Libreville, 24 juillet 2025 Deux mois après l’entrée en vigueur de l’interdiction des sacs plastiques à usage unique, le gouvernement gabonais vient d’apporter des précisions essentielles sur les types de contenants encore autorisés dans le pays. Dans un communiqué publié le 21 juillet, le ministère de l’Environnement, de l’écologie et du climat clarifie la portée de la mesure et encadre rigoureusement les dérogations possibles.
Depuis le 3 juin 2025, la production, l’importation, la commercialisation et l’utilisation des sacs plastiques à usage unique sont proscrites. Cette mesure concerne principalement les emballages distribués en sortie de caisse, notamment dans les grandes surfaces et commerces de proximité. Libreville, à elle seule, génère près de 36 tonnes de déchets plastiques par jour, un chiffre qui justifie l’urgence d’une action ciblée.

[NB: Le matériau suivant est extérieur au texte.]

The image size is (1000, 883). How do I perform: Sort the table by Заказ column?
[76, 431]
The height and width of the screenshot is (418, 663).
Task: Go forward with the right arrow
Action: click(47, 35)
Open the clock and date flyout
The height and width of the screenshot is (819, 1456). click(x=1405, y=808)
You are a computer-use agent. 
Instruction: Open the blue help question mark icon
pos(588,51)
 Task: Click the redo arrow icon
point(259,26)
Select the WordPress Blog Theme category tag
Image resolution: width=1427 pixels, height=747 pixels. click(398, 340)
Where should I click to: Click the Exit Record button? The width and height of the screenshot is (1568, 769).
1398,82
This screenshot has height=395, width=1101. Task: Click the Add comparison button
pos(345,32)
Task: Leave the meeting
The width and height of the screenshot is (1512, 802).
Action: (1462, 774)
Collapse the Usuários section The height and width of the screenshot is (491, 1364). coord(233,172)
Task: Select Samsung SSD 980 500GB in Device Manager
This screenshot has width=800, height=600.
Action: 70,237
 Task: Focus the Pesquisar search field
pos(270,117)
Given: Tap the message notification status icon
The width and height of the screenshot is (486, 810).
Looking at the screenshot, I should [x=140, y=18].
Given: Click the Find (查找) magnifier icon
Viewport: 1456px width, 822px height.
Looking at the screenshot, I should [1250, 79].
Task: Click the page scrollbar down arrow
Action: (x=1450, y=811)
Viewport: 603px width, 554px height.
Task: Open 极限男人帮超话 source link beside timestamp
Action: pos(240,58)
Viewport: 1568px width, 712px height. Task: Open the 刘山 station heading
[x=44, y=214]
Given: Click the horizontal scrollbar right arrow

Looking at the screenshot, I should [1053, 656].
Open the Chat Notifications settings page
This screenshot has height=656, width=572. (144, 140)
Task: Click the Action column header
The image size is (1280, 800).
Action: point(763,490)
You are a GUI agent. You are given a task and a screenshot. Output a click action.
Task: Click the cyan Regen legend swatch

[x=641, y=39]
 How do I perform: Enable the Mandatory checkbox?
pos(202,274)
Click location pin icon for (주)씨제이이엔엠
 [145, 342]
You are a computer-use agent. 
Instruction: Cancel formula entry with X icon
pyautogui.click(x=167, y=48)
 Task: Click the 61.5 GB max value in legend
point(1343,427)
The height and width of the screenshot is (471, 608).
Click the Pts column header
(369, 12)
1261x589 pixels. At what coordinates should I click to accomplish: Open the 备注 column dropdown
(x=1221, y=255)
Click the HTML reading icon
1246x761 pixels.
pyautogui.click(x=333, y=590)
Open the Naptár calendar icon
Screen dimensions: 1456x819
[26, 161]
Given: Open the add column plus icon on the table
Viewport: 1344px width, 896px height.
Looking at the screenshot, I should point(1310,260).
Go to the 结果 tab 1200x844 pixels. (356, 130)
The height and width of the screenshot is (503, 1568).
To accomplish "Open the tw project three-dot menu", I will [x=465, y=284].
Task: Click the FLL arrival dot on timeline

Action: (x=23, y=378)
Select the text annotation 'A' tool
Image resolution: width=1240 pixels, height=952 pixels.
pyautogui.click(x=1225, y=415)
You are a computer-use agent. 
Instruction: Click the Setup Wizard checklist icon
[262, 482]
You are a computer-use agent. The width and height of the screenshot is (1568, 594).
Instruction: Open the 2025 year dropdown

Le gouvernement précise que certains types de sacs plastiques demeurent autorisés. Il s’agit de contenants utilisés dans des secteurs jugés stratégiques et dont l’absence pourrait perturber des services ou des chaînes logistiques :
Le secteur médical et pharmaceutique pour la conservation hygiénique des produits ;
L’agriculture et l’industrie pour le conditionnement technique ;
La collecte des déchets ménagers et hospitaliers ;
La conservation alimentaire dans des conditions spécifiques ;
Les sacs plastiques réutilisables de type cabas.
Une lutte renforcée contre la pollution plastique
Cette clarification s’inscrit dans une politique environnementale ambitieuse, visant à réduire les nuisances liées au plastique : obstruction des canalisations, inondations, pollution des rivières, destruction de la biodiversité et apparition de microplastiques dans les aliments. Le gouvernement appelle à une mobilisation citoyenne autour d’alternatives durables telles que les sacs en fibres naturelles, les contenants recyclables ou les emballages biodégradables.
Des contrôles annoncés dès septembre 2025
Des opérations d’inspection seront menées pour s’assurer de la conformité des commerces et opérateurs économiques. Les distributeurs disposent d’un délai de trois mois pour se mettre en règle, sous peine de sanctions administratives.
Ce tournant réglementaire reflète un engagement fort du Gabon en faveur de la santé publique et de la préservation de son environnement naturel.